■ DIRECTIONS FOR THIS TASK
Put the entries from the line with "Click 'o suporte.' in the error message" up to and including the line with "Looking at the screenshot, I should pos(55,198)." into a numbered list, leaving out blank lines. Omit the pictures from your answer.

■ INPUT FOR THIS TASK

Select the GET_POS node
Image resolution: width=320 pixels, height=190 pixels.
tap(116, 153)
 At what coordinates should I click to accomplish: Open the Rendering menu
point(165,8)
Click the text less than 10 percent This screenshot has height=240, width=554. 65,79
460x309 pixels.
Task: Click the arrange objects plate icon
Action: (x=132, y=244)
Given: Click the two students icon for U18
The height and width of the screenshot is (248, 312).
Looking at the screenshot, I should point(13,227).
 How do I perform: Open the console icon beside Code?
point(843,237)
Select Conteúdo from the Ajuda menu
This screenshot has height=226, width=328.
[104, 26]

==

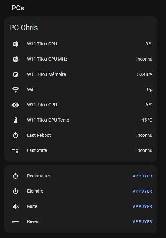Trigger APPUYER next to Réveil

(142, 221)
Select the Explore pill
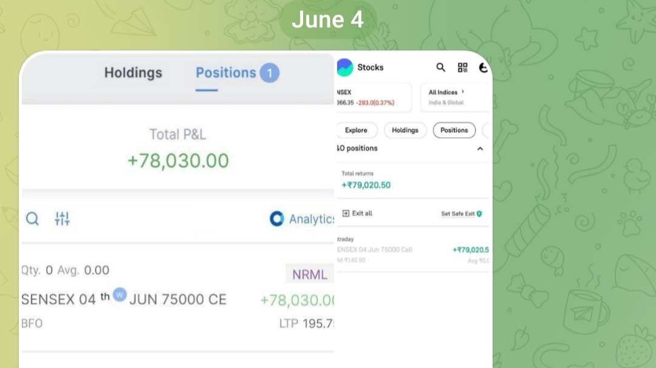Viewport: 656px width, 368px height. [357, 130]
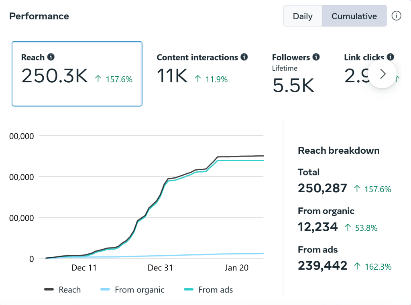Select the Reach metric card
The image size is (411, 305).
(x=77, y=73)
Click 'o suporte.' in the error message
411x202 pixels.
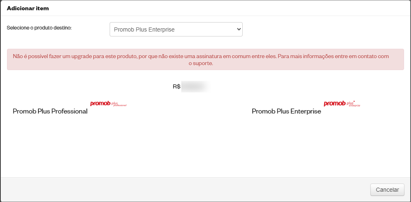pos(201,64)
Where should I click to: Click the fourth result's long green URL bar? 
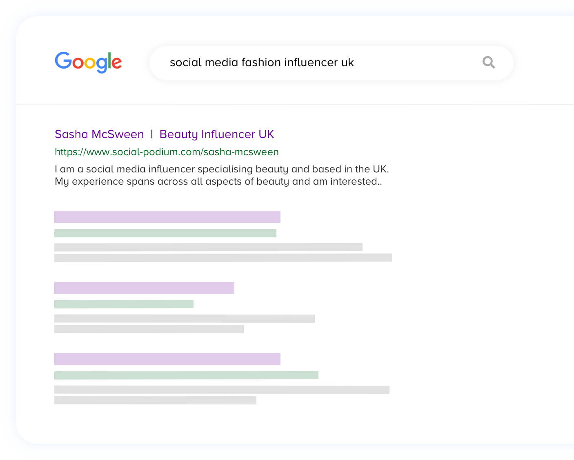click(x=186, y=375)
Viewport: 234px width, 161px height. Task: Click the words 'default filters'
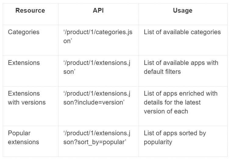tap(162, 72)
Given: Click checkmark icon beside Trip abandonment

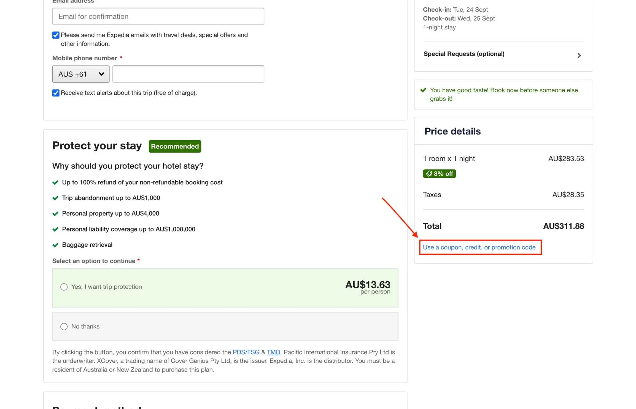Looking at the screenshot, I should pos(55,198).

■ COMPLETED EXERCISE
1. Click 'o suporte.' in the error message
2. 411x202 pixels.
3. pos(201,64)
4. Where should I click to: Click the fourth result's long green URL bar? 
5. click(x=186, y=375)
6. Viewport: 234px width, 161px height. Task: Click the words 'default filters'
7. tap(162, 72)
8. Given: Click checkmark icon beside Trip abandonment
9. Looking at the screenshot, I should pos(55,198).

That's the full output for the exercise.